Brief
Copy the lines between the one holding "Given: Open the Brindisi row chevron arrow" and the one holding "pyautogui.click(x=152, y=460)", inclusive, replacing "Projects" with "Reports" and changing nothing else.

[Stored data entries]
╭──

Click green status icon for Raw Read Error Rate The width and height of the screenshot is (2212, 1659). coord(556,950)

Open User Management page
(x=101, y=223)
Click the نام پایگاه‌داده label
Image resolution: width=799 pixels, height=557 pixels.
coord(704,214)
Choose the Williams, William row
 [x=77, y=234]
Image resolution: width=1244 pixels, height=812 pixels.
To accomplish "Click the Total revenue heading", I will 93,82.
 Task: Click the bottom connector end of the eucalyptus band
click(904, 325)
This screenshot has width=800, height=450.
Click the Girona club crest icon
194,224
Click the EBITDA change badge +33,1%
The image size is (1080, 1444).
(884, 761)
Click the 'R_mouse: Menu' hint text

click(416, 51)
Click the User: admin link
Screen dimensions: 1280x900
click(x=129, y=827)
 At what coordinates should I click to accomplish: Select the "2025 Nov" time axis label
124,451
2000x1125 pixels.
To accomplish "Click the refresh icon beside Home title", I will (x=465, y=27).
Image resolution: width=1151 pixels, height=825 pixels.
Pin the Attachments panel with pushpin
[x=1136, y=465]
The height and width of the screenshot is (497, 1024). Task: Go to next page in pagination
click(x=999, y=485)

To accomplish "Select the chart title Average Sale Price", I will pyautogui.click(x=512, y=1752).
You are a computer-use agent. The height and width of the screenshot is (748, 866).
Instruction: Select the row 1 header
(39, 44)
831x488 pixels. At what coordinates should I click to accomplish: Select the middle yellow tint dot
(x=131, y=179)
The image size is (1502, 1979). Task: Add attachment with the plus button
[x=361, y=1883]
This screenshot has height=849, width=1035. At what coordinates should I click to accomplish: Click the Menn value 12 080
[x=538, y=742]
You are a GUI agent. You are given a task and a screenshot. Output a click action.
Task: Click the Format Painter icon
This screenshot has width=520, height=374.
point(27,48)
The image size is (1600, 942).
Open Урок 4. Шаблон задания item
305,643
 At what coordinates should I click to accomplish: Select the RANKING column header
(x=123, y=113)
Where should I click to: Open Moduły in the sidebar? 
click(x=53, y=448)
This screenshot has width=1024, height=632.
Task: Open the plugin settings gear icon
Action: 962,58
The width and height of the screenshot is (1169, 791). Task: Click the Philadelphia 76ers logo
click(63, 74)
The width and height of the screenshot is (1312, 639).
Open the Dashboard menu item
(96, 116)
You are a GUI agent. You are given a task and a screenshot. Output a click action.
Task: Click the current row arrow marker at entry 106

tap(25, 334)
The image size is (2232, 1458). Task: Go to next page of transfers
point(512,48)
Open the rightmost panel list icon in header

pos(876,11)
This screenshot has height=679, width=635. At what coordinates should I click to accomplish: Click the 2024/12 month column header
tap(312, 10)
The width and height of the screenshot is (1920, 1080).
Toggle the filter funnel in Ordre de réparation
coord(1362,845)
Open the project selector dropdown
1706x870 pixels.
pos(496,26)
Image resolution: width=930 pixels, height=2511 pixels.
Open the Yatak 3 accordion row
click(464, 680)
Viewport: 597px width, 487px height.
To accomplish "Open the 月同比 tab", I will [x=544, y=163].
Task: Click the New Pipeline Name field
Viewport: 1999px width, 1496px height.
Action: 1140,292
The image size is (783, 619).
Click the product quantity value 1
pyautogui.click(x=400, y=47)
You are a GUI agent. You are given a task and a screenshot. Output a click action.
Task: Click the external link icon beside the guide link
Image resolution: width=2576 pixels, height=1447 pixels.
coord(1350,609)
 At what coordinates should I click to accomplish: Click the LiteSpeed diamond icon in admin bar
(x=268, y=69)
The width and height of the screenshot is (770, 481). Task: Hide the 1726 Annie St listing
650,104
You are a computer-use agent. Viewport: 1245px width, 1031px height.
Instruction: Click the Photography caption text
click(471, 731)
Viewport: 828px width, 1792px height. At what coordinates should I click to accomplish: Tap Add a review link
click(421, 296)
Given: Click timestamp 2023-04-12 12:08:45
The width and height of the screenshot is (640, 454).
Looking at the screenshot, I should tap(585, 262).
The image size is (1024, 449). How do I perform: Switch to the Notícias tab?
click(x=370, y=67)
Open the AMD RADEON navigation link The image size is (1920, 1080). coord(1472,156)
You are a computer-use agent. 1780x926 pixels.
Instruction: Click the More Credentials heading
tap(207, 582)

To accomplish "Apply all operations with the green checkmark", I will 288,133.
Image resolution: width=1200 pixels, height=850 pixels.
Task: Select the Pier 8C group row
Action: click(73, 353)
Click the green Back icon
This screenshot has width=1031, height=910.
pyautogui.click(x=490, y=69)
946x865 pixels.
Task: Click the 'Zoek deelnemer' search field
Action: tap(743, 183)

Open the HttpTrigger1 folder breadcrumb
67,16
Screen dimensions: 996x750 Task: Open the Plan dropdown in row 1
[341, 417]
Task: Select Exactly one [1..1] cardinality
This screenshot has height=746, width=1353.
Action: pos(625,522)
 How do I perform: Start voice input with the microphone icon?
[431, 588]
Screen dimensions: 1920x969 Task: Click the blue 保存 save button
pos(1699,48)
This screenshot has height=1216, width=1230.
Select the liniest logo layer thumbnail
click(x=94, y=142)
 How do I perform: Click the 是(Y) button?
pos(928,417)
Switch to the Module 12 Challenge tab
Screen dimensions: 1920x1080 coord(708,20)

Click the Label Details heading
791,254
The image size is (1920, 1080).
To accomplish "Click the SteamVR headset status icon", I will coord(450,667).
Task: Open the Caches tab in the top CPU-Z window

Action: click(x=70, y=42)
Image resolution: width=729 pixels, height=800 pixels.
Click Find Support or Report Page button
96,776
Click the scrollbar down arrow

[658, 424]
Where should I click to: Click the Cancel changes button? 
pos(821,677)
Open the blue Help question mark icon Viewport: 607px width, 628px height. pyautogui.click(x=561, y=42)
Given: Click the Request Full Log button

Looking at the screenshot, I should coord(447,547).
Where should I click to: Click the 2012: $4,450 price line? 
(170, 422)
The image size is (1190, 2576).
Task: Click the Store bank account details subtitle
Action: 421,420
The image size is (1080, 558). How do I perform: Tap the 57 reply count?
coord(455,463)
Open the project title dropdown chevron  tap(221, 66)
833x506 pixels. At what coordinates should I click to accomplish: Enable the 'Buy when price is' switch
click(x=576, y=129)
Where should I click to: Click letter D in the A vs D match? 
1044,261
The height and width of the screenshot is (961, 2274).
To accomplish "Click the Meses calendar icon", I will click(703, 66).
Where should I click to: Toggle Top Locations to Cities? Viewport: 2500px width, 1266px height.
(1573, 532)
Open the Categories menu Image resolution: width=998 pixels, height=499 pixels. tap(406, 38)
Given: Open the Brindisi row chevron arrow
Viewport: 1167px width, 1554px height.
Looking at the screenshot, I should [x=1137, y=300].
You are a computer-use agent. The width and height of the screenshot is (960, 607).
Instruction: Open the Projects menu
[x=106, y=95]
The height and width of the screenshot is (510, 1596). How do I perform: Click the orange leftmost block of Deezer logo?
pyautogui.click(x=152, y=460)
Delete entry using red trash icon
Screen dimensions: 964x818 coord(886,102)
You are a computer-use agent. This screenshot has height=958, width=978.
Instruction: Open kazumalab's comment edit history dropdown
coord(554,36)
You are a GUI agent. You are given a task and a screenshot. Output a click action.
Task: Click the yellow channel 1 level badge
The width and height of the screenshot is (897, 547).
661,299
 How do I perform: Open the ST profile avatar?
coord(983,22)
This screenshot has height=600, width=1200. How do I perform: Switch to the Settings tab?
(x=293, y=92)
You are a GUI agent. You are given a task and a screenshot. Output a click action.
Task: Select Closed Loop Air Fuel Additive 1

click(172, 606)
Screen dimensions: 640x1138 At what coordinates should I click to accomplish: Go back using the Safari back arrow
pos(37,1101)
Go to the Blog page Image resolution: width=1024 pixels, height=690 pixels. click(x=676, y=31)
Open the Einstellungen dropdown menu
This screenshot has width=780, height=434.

╰──

Solution for this task
Given: Open the Brindisi row chevron arrow
Viewport: 1167px width, 1554px height.
Looking at the screenshot, I should [x=1137, y=300].
You are a computer-use agent. The width and height of the screenshot is (960, 607).
Instruction: Open the Reports menu
[x=106, y=95]
The height and width of the screenshot is (510, 1596). How do I perform: Click the orange leftmost block of Deezer logo?
pyautogui.click(x=152, y=460)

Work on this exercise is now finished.